Listen to The Red Office while you do your email duties or play solitaire.

Just click the dot and minimize the screen.

 The dictionary is generous with the word degenerate, offering scads of meanings. But for our purposes two will suffice to explain this column — to decline from a standard of normalcy and to allow two degrees of freedom on either side. 

In this installment of DP we look at that perennial writerly argument about what makes a book literary, as opposed to trash.  Oops.  I mean genre or mainstream. 

In case you don’t grasp the emotions involved, let me relay something I saw at a writer’s conference workshop titled Creating Scintillating Dialogue.  Some idiot, oops I mean, thoughtful artistic type, asked the presenter what differentiated a work as literary or genre.  That was it.  We never discussed scintillation.  There was a fight; it spilled into the parking lot.  A chair flew; a PERMANENT marker was brandished.

Now you understand.  Let’s explore the lit-genre fight by randomly choosing two Pulitzer winners and two genre writers from my shelves to study.  (I want to clarify that I did not buy the romance book, A Dangerous Man, rather someone to whom I’m related left it at my house.)

Character description 

Pulitzer:  Michael Chabon describing a character in “Kavalier & Clay.”  He slouched, and wore clothes badly; he always looked as though he had just been jumped for his lunch money.

Genre:  Rosemary Rogers describing a character in “A Dangerous Man.”  Tory had the impression of dark hair and skin, thick ropes of muscle, and lazy grace as he stepped closer, so close she could feel the animal heat emanating from him.

As you can see, the “genre” sentence has BIGGER words, is LONGER, plus it uses a metaphor, which we know is stronger than the simile used in the “literary” sentence.

First lines

Pulitzer:  Eugenides in “Middlesex.”  I was born twice: first, as a baby girl, on a remarkable smogless Detroit day in January of 1960; and then again, as a teenage boy, in an emergency room near Petoskey, Michigan, in August of 1974.

Genre: Evanovich’s latest Plum book.  My name is Stephanie Plum.

Evanovich’s is rhythmic.  But Eugenides does use BOTH a colon and a semicolon in one sentences, which is tough to pull off.

Random sentence, mid-book.

Pulitzer: Eugenides. Down beneath my legs the toilet bowl had a rust stain, ancient, too.
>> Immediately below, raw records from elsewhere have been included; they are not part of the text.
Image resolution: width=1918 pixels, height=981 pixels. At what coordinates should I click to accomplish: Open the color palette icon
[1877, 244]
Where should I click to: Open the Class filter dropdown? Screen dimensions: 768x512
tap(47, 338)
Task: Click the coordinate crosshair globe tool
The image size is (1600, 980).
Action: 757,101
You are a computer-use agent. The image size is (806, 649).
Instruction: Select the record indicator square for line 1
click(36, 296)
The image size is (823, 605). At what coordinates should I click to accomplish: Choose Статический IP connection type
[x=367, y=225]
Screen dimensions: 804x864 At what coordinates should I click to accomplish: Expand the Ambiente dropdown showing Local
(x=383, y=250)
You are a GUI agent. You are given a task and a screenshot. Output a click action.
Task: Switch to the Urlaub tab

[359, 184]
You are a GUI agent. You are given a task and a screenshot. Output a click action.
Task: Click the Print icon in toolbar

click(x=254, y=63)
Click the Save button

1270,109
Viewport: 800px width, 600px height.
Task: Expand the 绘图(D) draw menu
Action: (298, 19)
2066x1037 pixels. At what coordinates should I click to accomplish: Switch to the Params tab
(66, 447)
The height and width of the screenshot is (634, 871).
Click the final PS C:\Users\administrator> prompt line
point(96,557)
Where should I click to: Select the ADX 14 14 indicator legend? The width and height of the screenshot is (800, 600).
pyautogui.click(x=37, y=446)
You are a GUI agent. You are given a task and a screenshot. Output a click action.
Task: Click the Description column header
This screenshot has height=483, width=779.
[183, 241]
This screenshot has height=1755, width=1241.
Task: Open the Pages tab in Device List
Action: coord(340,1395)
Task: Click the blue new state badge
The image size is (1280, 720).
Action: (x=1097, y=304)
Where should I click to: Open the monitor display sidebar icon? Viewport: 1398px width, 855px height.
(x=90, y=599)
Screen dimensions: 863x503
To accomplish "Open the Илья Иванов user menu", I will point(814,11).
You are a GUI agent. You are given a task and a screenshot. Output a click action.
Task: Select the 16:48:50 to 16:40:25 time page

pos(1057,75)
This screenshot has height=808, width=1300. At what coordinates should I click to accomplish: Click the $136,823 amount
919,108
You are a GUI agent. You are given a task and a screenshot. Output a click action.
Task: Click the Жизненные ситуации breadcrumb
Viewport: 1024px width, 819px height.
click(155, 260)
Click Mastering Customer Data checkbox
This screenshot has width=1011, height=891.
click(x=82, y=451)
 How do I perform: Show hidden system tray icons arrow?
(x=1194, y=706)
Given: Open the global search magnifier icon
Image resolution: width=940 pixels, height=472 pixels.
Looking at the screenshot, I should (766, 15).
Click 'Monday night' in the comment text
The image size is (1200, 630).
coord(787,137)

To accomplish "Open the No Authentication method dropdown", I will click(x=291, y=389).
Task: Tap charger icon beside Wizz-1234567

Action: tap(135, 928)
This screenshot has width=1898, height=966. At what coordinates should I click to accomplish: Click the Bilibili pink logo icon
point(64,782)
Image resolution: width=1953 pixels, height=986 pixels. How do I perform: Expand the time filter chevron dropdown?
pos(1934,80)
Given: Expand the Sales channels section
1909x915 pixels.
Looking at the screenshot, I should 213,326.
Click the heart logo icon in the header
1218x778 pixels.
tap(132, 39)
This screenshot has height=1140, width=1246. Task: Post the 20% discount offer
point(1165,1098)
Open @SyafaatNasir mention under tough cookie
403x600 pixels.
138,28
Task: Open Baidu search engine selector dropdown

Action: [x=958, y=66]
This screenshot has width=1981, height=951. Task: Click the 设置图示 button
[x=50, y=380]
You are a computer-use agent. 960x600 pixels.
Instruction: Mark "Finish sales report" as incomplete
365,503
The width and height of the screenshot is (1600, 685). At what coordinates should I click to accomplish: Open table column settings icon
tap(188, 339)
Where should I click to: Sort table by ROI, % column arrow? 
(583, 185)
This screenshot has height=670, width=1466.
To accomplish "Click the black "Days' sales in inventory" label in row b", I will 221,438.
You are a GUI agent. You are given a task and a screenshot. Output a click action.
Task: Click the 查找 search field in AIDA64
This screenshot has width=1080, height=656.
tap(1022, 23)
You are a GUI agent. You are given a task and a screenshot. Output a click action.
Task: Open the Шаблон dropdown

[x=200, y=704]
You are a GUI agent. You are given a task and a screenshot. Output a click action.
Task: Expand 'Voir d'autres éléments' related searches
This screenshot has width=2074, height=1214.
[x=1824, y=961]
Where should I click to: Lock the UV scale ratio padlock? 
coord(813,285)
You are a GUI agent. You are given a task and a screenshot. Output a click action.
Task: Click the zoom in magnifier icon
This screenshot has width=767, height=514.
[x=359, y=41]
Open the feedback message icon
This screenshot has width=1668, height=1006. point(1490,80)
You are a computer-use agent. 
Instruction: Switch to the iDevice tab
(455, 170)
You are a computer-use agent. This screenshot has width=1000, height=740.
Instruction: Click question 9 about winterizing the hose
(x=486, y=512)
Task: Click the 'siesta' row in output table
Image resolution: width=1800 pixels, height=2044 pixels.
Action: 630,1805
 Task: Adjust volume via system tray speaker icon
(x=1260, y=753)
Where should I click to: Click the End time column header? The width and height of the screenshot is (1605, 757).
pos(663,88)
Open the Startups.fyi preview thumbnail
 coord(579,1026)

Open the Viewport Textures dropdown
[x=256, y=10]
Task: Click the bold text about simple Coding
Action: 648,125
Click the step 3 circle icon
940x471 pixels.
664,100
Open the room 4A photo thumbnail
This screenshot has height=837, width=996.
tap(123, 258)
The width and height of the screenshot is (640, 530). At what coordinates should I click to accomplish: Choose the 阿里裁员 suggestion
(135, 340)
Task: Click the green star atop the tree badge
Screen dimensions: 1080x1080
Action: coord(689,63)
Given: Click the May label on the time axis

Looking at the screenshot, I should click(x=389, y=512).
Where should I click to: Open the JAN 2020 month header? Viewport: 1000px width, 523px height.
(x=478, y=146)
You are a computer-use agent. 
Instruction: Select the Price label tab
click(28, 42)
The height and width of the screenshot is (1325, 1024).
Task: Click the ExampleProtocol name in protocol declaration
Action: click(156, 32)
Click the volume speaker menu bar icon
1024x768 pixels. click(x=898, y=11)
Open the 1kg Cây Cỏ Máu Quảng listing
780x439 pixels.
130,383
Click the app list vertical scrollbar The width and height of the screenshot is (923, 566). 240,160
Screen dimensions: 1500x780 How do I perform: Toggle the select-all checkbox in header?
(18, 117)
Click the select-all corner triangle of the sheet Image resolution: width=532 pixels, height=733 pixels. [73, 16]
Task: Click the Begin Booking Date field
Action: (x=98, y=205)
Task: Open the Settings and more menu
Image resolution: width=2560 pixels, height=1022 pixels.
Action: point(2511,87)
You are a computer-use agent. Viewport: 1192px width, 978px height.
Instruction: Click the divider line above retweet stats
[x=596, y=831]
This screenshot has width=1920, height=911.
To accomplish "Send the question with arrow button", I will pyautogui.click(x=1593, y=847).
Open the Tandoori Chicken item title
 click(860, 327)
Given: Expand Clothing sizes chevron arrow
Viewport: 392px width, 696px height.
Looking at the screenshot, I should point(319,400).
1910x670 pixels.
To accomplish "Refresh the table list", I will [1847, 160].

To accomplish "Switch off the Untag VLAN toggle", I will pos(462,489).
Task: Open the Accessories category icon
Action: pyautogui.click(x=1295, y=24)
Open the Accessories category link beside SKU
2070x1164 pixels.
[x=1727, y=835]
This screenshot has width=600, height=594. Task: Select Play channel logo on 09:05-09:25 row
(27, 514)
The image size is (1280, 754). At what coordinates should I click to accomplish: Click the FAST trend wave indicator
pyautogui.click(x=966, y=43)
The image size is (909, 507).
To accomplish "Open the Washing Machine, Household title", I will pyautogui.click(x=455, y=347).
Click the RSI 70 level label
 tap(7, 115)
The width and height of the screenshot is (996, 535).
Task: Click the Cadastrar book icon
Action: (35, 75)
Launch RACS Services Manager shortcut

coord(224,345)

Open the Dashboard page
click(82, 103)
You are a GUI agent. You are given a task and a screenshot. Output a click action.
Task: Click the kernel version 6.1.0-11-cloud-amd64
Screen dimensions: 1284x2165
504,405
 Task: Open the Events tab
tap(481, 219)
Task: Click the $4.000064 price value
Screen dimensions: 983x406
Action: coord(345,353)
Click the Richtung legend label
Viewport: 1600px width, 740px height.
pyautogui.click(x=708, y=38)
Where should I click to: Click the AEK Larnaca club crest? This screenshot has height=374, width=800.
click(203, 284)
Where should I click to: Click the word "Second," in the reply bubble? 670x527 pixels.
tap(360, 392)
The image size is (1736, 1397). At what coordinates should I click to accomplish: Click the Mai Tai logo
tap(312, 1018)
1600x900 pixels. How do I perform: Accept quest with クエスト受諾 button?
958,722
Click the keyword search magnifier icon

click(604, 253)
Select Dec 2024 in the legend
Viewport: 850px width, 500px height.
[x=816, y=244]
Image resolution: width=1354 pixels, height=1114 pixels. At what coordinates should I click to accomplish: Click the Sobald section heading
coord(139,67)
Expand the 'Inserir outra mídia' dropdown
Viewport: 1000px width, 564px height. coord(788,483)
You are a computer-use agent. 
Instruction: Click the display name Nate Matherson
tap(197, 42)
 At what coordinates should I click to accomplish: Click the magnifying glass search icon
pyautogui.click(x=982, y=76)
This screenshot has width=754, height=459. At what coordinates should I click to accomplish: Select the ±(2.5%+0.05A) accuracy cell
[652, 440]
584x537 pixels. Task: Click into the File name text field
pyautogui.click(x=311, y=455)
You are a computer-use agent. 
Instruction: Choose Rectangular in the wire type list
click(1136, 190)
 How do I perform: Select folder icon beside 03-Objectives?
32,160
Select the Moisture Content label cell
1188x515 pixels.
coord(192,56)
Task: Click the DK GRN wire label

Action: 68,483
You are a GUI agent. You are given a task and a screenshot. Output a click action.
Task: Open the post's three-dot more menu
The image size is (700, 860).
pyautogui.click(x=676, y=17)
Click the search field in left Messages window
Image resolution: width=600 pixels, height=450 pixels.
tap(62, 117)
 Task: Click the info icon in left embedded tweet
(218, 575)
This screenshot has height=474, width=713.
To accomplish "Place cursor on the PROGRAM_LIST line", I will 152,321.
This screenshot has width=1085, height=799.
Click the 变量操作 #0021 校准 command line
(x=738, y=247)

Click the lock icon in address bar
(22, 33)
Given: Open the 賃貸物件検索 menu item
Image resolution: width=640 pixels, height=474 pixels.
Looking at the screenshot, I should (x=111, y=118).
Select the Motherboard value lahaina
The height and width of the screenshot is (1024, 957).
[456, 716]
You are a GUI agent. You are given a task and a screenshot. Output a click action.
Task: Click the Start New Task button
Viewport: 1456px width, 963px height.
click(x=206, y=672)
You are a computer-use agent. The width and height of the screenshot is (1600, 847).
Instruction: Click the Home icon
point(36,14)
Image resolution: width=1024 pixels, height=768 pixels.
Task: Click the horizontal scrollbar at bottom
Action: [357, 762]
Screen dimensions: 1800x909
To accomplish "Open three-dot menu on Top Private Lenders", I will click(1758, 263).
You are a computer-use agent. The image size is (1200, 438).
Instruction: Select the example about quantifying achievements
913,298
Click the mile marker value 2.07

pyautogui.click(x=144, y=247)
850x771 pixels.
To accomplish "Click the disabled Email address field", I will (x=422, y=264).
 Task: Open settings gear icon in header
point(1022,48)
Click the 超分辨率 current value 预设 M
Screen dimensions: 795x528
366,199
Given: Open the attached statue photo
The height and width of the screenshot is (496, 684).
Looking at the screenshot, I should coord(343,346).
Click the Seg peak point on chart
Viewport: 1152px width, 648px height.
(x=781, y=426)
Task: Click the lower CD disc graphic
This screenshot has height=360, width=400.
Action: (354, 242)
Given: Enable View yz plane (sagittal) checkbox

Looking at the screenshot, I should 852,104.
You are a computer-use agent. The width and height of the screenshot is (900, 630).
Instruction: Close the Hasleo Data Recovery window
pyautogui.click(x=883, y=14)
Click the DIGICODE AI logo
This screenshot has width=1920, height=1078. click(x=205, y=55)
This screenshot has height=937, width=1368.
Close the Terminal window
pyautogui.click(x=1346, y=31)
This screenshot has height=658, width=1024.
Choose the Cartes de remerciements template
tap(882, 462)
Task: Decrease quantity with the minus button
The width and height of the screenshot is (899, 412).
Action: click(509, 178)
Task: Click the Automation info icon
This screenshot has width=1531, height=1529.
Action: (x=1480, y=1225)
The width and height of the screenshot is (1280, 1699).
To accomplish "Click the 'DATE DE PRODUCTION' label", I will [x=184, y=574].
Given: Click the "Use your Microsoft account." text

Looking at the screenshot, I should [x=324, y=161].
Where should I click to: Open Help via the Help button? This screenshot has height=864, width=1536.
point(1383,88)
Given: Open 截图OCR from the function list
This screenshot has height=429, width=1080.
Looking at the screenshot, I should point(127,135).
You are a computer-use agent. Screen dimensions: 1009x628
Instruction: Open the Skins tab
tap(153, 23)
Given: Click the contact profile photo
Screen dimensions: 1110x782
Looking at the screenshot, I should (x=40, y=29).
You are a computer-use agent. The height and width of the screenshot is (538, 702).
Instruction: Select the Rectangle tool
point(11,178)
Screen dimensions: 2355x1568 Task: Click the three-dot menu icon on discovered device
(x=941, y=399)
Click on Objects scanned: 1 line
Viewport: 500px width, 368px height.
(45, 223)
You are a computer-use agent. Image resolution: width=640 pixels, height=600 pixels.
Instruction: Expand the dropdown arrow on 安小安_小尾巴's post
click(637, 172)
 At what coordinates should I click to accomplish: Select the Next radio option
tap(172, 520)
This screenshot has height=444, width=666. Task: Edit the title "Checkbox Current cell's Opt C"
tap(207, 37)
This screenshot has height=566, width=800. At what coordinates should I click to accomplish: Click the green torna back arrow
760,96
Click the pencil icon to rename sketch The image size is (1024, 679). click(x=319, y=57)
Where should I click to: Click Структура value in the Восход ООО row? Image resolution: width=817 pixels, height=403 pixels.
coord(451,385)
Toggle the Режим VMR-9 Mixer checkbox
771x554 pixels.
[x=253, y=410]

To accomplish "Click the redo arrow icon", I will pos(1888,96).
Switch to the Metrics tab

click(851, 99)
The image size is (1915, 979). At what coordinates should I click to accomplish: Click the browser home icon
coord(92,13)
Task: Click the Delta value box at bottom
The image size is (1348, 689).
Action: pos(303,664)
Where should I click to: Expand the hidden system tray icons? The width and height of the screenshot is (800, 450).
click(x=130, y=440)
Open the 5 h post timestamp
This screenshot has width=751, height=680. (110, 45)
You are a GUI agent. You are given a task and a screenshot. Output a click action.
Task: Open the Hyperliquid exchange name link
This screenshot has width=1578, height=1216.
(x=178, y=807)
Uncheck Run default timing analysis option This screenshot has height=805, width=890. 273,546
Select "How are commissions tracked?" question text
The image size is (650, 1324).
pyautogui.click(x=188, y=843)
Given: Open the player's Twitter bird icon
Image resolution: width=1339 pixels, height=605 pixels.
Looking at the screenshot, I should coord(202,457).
Genre:  Evanovich. “Somebody blew up Mama Macaroni,” my mother said.

Covers.

Middlesex — ship floating on an ocean of wafting smoke, gold Pulitzer sticker.  Kavalier & Clay — comic-style title, moody sky, NYC skyline, gold sticker.

Dangerous Man — tartish purple with bumped-up horses and the words “New York Times Bestselling Author.” 

Eleven on Top — a simple yellow to green gradient and the “Bestselling Author” bit.

(Secret for agent seekers:  Putting one of these stickers or typing Bestselling Author on your manuscript’s cover sheet will really get a prospective agent’s attention.)

So you’re probably saying, yeah, it looks like the differences are all in the cover and the sticker/bestselling thing.  What’s all the fighting and so forth about? 

Well, the fighting is really instigated by one person, just watch and tell me if it isn’t true.  Genre writers, who aren’t Bestselling Authors.  Their preoccupation is an attempt to get presenters to make them feel better.  But there’s no need.  Good readers and good writers trespass boundaries, dabble in oddities, bask in discomfort. 

Action:  Buy a book in a foreign genre.  If you don’t do literary, get a Booker.  If you don’t do genre, get something with a dragon or pirate cover.  If you’re already flexible, try a graphic novel like Epileptic.  Read your strange book only in the bathroom, including long baths.  Think about how this book is different from and similar to your usual reads.  Send me a photo proving you did it and get something cool.

A note about the writing exercises.  Most are performed on bathroom walls.  The reasoning obvious — it’s freeing and degenerate.  In preparation, recon the public toilets on your beat. Find a couple that are dripping with latrinealia.  Also get a washable marker.